Her voice was brave, although she looked straight before her at the Fawn’s pricking ears.

“I can’t understand why I remain. I should have been gone long ago.”

“Why?” she asked, her gaze still on the pricking ears.

“Be fair, be fair,” he warned. “You and I scarcely need speech for understanding.”

She turned full upon him, her cheeks warming with color, and, without speech, looked at him. Her whip-hand rose quickly, half way, as if to press her breast, and half way paused irresolutely, then dropped down to her side. But her eyes, he saw, were glad and startled. There was no mistake. The startle lay in them, and also the gladness. And he, knowing as it is given some men to know, changed the bridle rein to his other hand, reined close to her, put his arm around her, drew her till the horses rocked, and, knee to knee and lips on lips, kissed his desire to hers.

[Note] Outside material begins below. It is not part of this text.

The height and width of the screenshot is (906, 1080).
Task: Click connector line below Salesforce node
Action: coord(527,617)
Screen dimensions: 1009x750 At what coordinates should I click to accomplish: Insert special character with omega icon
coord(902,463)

There was no mistake – pressure to pressure, warmth to warmth, and with an elate thrill he felt her breathe against him.

The next moment she had torn herself loose. The blood had left her face. Her eyes were blazing. Her riding-whip rose as if to strike him, then fell on the startled Fawn. Simultaneously she drove in both spurs with such suddenness and force as to fetch a groan and a leap from the mare.

He listened to the soft thuds of hoofs die away along the forest path, himself dizzy in the saddle from the pounding of his blood. When the last hoof-beat had ceased, he half-slipped, half-sank from his saddle to the ground, and sat on a mossy boulder. He was hard hit – harder than he had deemed possible until that one great moment when he had held her in his arms. Well, the die was cast.

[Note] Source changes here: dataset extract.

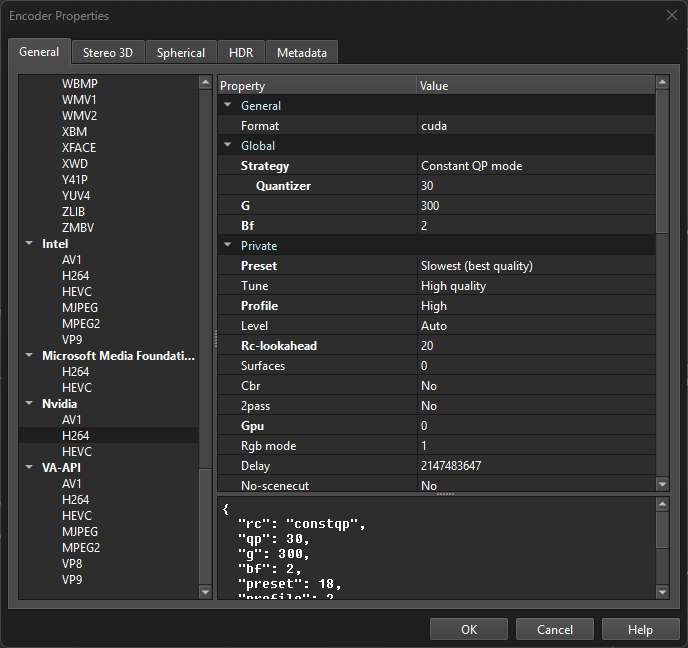Viewport: 688px width, 648px height.
Task: Open Help for encoder properties
Action: click(640, 629)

He straightened up so abruptly as to alarm Selim, who sprang back the length of his bridle rein and snorted.

What had just occurred had been unpremeditated. It was one of those inevitable things. It had to happen. He had not planned it, although he knew, now, that had he not procrastinated his going, had he not drifted, he could have foreseen it. And now, going could not mend matters. The madness of it, the hell of it and the joy of it, was that no longer was there any doubt. Speech beyond speech, his lips still tingling with the memory of hers, she had told him. He dwelt over that kiss returned, his senses swimming deliciously in the sea of remembrance.

He laid his hand caressingly on the knee that had touched hers, and was grateful with the humility of the true lover. Wonderful it was that so wonderful a woman should love him. This was no girl. This was a woman, knowing her own will and wisdom. And she had breathed quickly in his arms, and her lips had been live to his. He had evoked what he had given, and he had not dreamed, after the years, that he had had so much to give.

He stood up, made as if to mount Selim, who nozzled his shoulder, then paused to debate.